MANILA: Rain or Shine has found the import it has been looking for.
Sadly for Barangay Ginebra, it seems that the one it has keeps falling short despite good numbers.
The Elasto Painters last night rolled to their second straight win, a 107-93 beating of the Gin Kings, the defending champions’ third straight loss which put them near the bottom of the Fiesta Cup standings at the Araneta Coliseum.
“It only goes to show that Jai (Lewis) is the missing link,” Rain or Shine coach Caloy Garcia told scribes last night shortly after the victory, which sealed the best start in franchise history.
“What he does for the team is that he gets all the locals involved,” added Garcia, who will turn 34 today like another winning coach last night, Burger King mentor Yeng Guiao. “Malaking bagay talaga siya para sa amin.”
And whether or not Garcia was saying that in a figurative way was anybody’s guess. But the literal truth to it is that Lewis is really a big man and one of the most imposing presences this league has seen in the shaded lane in ages.
Built like a defensive lineman, Lewis scored 16 points, had 17 rebounds, four assists and three blocks, helping the Painters peel away from the Kings early on the way to dealing Ginebra another black eye.
Solomon Mercado paced the Painters with 18 points and seven assists and Rob Wainwright scored all 16 of his markers in the second half, a lot of his shots scuttling numerous Ginebra comebacks.
Rain or Shine opened up with a 10-0 blast and was never headed, taking the half sitting on a 57-37 cushion before the Kings threatened in the fourth quarter by coming in to within seven points.
But it was clear that momentum was already on the side of the Painters, and with Lewis proving to be a steadying presence, Rain or Shine tied idle Sta.

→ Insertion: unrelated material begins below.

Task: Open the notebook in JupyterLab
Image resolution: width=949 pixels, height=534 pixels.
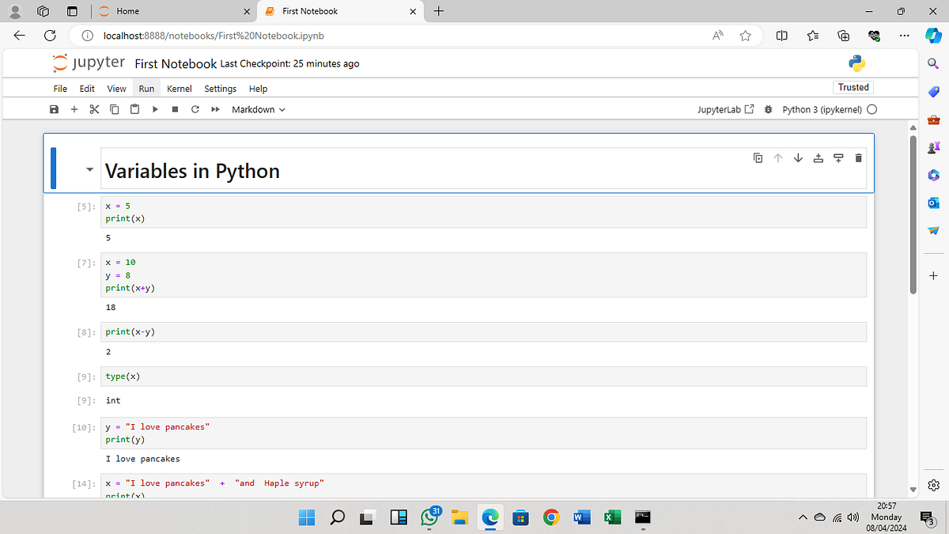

Lucia in second spot at 3-1, just half-a-game behind San Miguel’s 4-0 slate.
Rod Nealy led Ginebra with 32 points and 11 rebounds, but he was effectively silenced in the second period when the Painters broke away, shooting just two points.
Ginebra is continuing to miss gunslinger Mark Caguioa, whom coach Jong Uichico expects to be back from rehab treatment in the United States at the middle of next month at the soonest.
Compounding matters for the Kings was the absence of Sunday Salvacion, the team’s leading local scorer with an average of 19.3 points a contest. Salvacion pulled a left calf muscle in practice on Monday.
Guiao, meanwhile, turns 50 today, and he celebrated his birthday in a huge way by guiding his Titans to a 123-110 mangling of former team Barako Bull in the first game.
“I’m just trying to treat this as another game that we have to play without the emotions that go with having coached the other team for nine years,” Guiao explained after getting 22 points and nine rebounds from national pool member Arwind Santos.
“It (result of the game) could have been the other way,” he went on. “We just had an extra-ordinarily good night, maybe because of the stability that we have gotten after the change in management.”
Santos failed to start last night after arriving to the Big Dome without his set of dark uniforms, which were stolen in a laundry shop in Mandaluyong.
Team utility then had his number and name stitched on a set belonging to the injured Homer Se, and Santos responded by contributing those totals in less than three quarters.
The win last night, which snapped a two-game slide and made the Titans improve to 3-2, was the first for Burger King since Mikee Romero left the team late last week.
And from being the Titans, there are reports circulating that the team will soon be known as the Whoppers, the monicker they carried while still playing in the PBL.
Romero, the owner of multi-titled Harbor Center in the PBL, left the team after three games when his deal with the PLDT group of Manny Pangilinan to sell stakes of Harbor Center did not materialize.
Barako Bull, formerly Red Bull, the team which only had Guiao as a coach from 2000 to the end of last season, fell to 1-4.